I'll be eating a variety of foods, as unprocessed as possible. The plan is not to cut out or severely cut down, but to help my body (and mind) realize when I truly am hungry, and not depend on the clock to tell me when mealtimes are. Moderation will be the rule in both eating and exercising.

Join me on my journey, my trials, my failures and successes to discover a thinner me and possibly inspire you to lose weight too, without all the diet hype!

Monday, January 19, 2015

Day One- The Hunger Years

(the next few posts are modified from Facebook posts I'd made before restarting this blog.)

I had a nice long talk with my nutritionist. She got all tough on me and said I have to walk 20-30 minutes a day- every day. I wasn't even doing that for the 5 days a week she wanted me to! How is this going to be different??

She gave me "The Look" and said I need to stop depending on others to help me. walking partners cancelled too much (or didn't show), I had to cancel the gym (silly to keep going, since my arms are messed up from a sprain and osteoarthritis still and the walk to the gym and back would be the only thing I really needed to do). And no more excuses! She said if I didn't want to walk because it was too cold/hot/rainy/snowy/whatever (she didn't blame me for the first because it was frigid outside), then I had to do it in the house- stand there and walk in place or walk around the house for 20-30 minutes and be mobile.

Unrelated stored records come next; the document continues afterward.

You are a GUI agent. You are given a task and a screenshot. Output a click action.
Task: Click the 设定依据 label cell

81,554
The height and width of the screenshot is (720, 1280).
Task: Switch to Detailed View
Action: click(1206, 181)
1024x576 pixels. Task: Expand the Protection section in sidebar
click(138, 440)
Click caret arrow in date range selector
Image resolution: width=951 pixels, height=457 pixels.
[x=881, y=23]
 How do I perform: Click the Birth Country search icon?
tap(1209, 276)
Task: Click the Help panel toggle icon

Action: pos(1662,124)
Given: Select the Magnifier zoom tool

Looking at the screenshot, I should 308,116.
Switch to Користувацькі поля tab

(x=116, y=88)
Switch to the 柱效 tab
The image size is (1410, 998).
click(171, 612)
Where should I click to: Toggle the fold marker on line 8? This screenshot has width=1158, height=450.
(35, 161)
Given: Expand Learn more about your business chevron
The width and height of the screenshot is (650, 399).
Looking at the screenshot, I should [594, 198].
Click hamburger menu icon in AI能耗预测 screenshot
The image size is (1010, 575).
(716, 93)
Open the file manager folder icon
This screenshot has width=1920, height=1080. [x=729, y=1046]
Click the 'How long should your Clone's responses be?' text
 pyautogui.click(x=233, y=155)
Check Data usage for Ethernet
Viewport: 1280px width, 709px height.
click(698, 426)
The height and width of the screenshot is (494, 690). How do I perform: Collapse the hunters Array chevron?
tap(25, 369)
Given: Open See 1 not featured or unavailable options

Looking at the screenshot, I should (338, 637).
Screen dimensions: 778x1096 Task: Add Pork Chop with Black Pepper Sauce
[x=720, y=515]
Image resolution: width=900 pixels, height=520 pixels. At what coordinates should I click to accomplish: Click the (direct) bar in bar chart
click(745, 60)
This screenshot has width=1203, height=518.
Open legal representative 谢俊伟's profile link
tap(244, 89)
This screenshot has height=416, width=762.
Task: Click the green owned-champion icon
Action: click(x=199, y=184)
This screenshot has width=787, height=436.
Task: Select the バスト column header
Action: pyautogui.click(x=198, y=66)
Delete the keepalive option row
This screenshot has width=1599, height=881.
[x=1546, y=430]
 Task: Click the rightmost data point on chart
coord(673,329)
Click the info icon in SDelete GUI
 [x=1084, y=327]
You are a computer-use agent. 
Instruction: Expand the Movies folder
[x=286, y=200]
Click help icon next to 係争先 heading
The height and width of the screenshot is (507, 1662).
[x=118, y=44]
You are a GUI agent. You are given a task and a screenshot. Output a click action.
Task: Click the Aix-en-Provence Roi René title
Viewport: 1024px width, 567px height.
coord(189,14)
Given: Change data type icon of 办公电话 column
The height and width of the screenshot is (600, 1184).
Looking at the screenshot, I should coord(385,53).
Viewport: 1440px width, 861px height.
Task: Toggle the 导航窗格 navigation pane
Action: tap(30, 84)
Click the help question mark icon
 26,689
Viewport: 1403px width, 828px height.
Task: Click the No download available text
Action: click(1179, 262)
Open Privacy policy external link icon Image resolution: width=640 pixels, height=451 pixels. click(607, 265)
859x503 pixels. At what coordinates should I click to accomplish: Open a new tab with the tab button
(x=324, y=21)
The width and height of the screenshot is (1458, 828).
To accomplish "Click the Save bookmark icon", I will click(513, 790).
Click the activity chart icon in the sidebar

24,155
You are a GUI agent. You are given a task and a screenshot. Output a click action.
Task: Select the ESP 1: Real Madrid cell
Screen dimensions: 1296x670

Food-wise I'm doing okay but I could do better. Especially portion-wise. My weight chart was a roller-coaster ride as she pointed out, and it went down, up, down, up, down, up, up- I think the last 'up' broke that last straw for my nutritionist.
So I have a new plan for both exercise and eating, and now I have to write a journal (Ugh!) for the next week to see what things are a bad habit and what I can change.
And the worst part? She ran out of spangly stickers for me to use. Now I have to make my own doodles in each calendar day. Humph!
Good thing I just bought some new sharpies...
Please pray that I stick to it this time. I'd like to be under the "Big Threes" sometime this spring!

Day One...
Making a journal of what I'm eating- I do not like this!! I never realized how much I want to graze (and have grazed in the past) because now I have to write it down. I'm hungry, but don't dare eat for at least another hour!
Maybe some celery sticks or carrot chips....*stomach growls*

I sliced my middle finger while making carrot chips. That's what I get for trying to eat healthy. Cupcakes just don't do this to you! Chips neither!

Standing in place and walking has to be the most boring, dull thing I have ever done. Even when watching a movie, I felt that I had to move if my legs were moving! And it's really hard trying to walk back and forth in a tiny space while trying to watch Horton Hears a Who- I missed all the good parts and may have whiplash.

Want some cheese with that whine, Beth? Nope. Apparently that would put me over my calorie goal. Sigh.

I made it through Day One in tact. Though there might have been a few gnawing marks on the furniture...I'll just count that as extra fiber.
Someone told me the first day isn't even the worst day- the next two days are going to be the hardest! Ugh!